Prosperity unleashed

Then why the prosperity? Technological innovations made possible by people like Bill Gates, and corporate innovations made possible by people like Michael Milken both of whom are demonized by the Clinton administration. Their accomplishments unleashed the productive efforts of millions of people, which in turn flooded the government coffers with surplus revenues. The tax take is at a record peacetime high. If Clinton and Congress can take credit for anything, its for cutting the capital gains tax in 1997 and for freeing up some international trade, though substantial barriers to free trade remain.

Far from deserving credit for the prosperity, the Clinton bureaucrats still maintain impediments to productive activity and seek to add more. The president cant bear the idea of a tax cut that doesnt compel certain people to act in prescribed ways, and hes always pushing myriad new spending programs.

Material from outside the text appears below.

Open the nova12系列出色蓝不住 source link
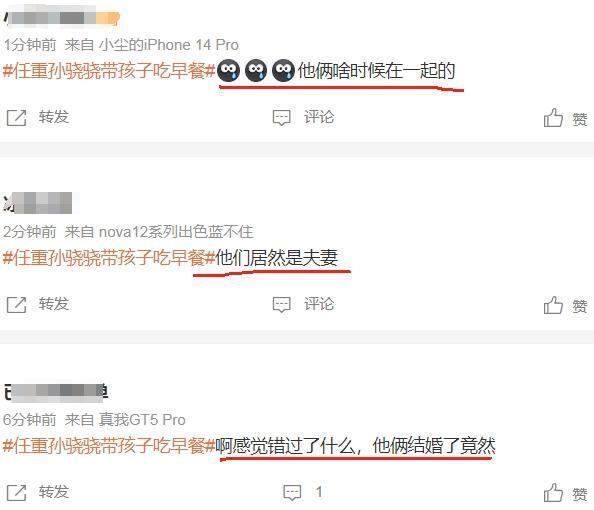594x510 pixels. point(176,232)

There was a time when no one would dream that a president was qualified to run the economy. He wasnt expected to. Instead, he was called on to preside over a government possessing the few powers spelled out in Article I, Section 8, of the U.S. Constitution. Mere mortals could handle that job. But maybe it wasnt glamorous enough for the people who aspired to be president of the United States for many of them pushed the limits as far as they could. I have in mind especially Lincoln, Roosevelt I, Wilson, Roosevelt II, and all their political heirs and assigns.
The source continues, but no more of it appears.